● **WORK INSTRUCTIONS**:
Print the data below exactly, but only the lines from the one containing "Viewport: 580px width, 330px height." down to the one containing "Task: Click the row number 10 cell", inclusive.

** Opening DATA PROVIDED block **

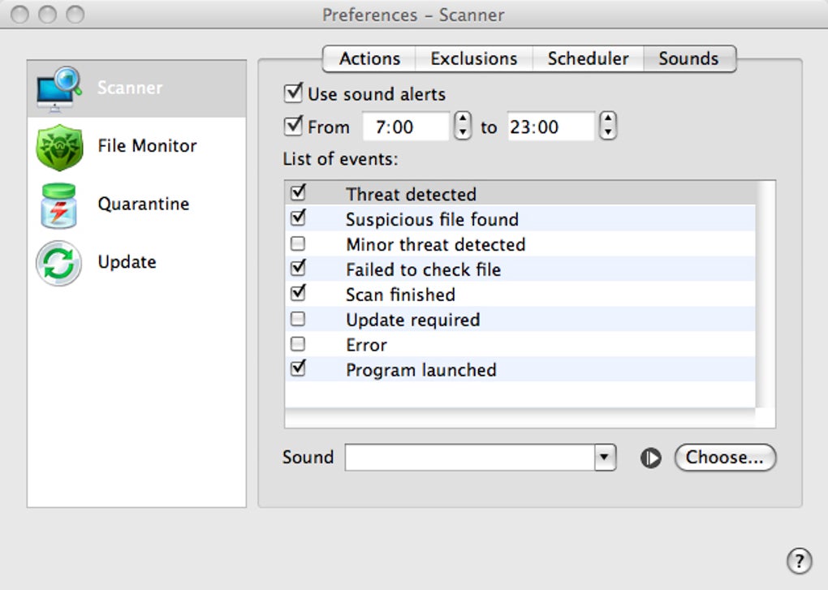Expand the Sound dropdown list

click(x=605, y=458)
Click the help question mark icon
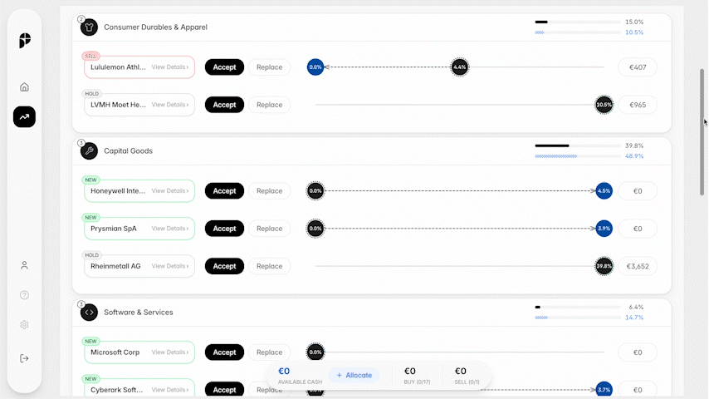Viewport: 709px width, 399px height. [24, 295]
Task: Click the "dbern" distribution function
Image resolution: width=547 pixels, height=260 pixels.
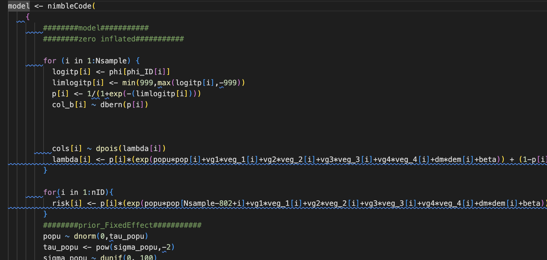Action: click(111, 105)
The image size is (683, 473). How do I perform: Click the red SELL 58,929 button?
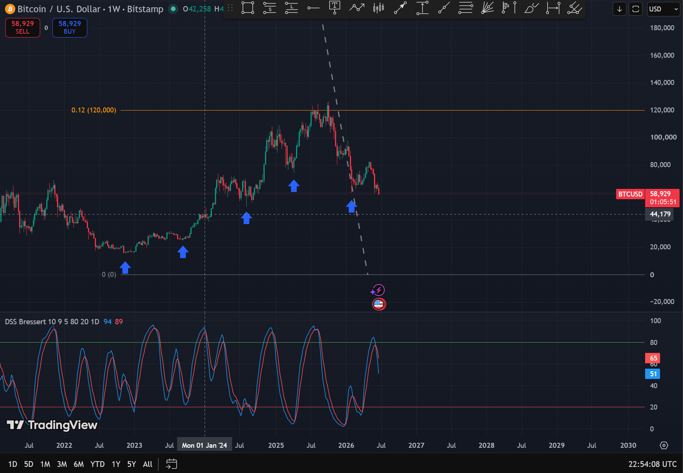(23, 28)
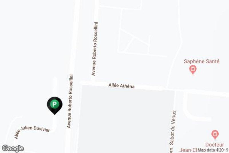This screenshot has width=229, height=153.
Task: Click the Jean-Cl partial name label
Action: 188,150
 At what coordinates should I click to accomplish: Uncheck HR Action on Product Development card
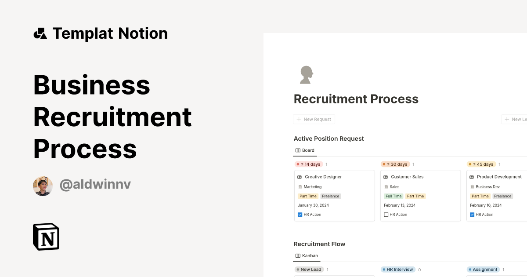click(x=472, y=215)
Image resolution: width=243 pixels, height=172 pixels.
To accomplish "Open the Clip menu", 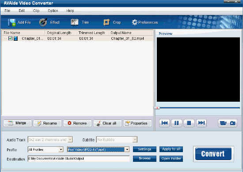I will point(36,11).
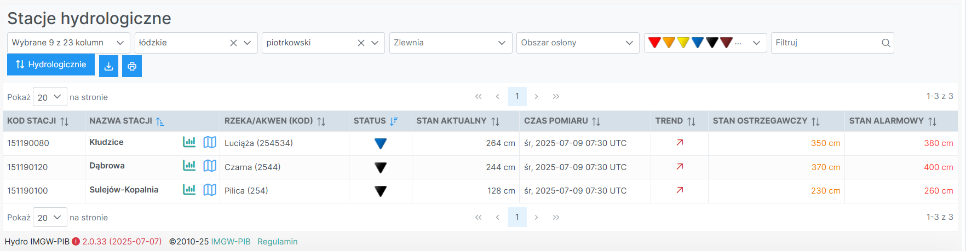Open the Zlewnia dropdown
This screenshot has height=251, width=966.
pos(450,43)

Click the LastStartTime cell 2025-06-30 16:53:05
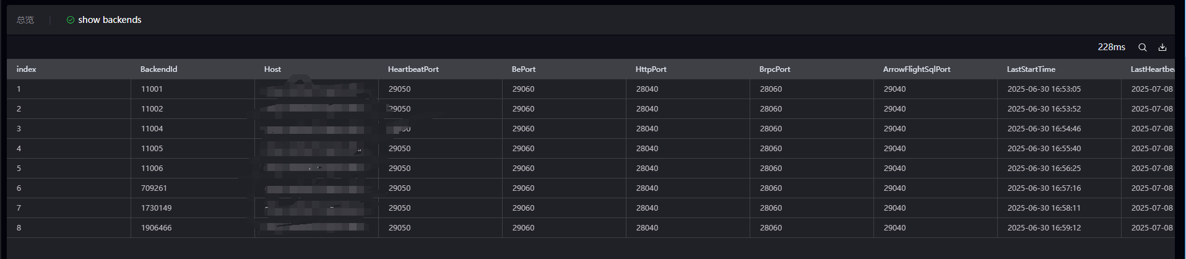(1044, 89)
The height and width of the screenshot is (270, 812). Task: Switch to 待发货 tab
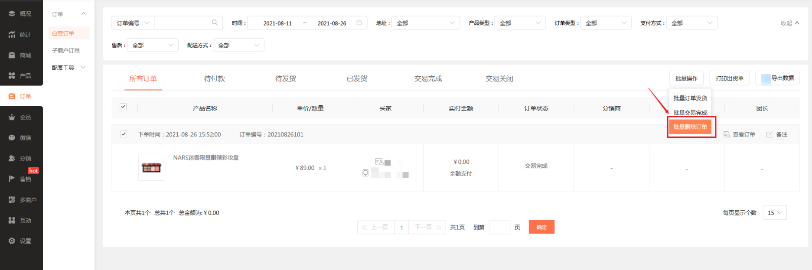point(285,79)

** Closing DATA PROVIDED block **
** Opening DATA PROVIDED block **

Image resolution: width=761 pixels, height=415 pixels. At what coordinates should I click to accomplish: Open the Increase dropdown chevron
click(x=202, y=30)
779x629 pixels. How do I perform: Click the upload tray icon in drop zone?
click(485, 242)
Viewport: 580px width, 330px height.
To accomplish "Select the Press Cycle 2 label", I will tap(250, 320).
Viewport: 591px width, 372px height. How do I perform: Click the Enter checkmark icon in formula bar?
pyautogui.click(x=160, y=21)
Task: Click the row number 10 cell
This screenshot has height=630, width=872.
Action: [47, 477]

** Closing DATA PROVIDED block **
** Opening DATA PROVIDED block **

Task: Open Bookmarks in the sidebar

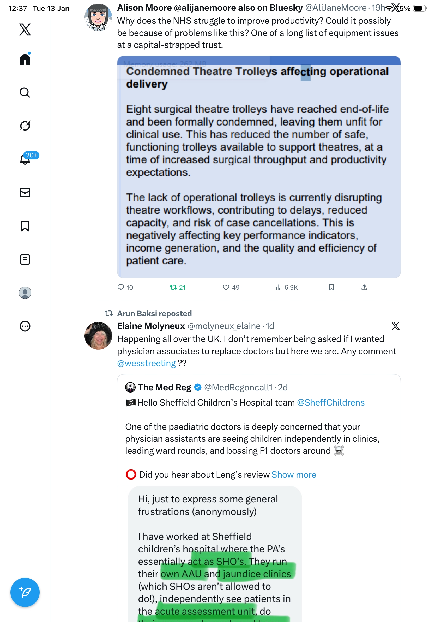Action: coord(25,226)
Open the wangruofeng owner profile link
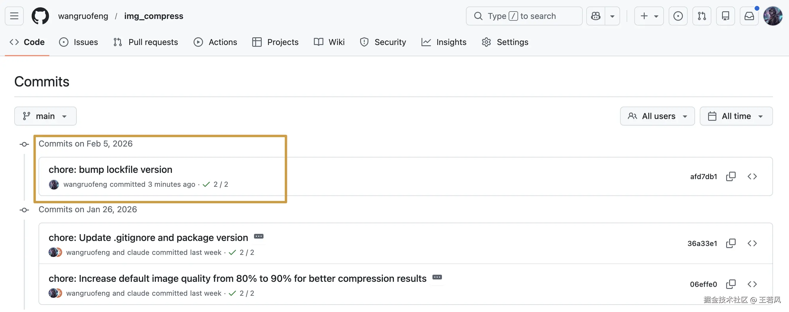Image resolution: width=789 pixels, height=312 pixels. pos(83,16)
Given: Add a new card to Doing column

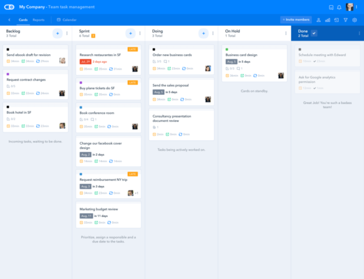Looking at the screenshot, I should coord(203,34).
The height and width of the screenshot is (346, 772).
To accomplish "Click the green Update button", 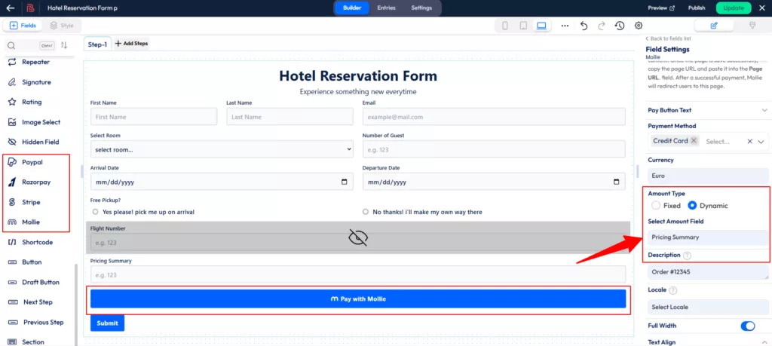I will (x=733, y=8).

** Closing DATA PROVIDED block **

● **OUTPUT OF THE EXERCISE**:
Viewport: 580px width, 330px height.
To accomplish "Select the Press Cycle 2 label", I will tap(250, 320).
Viewport: 591px width, 372px height. How do I perform: Click the Enter checkmark icon in formula bar?
pyautogui.click(x=160, y=21)
Task: Click the row number 10 cell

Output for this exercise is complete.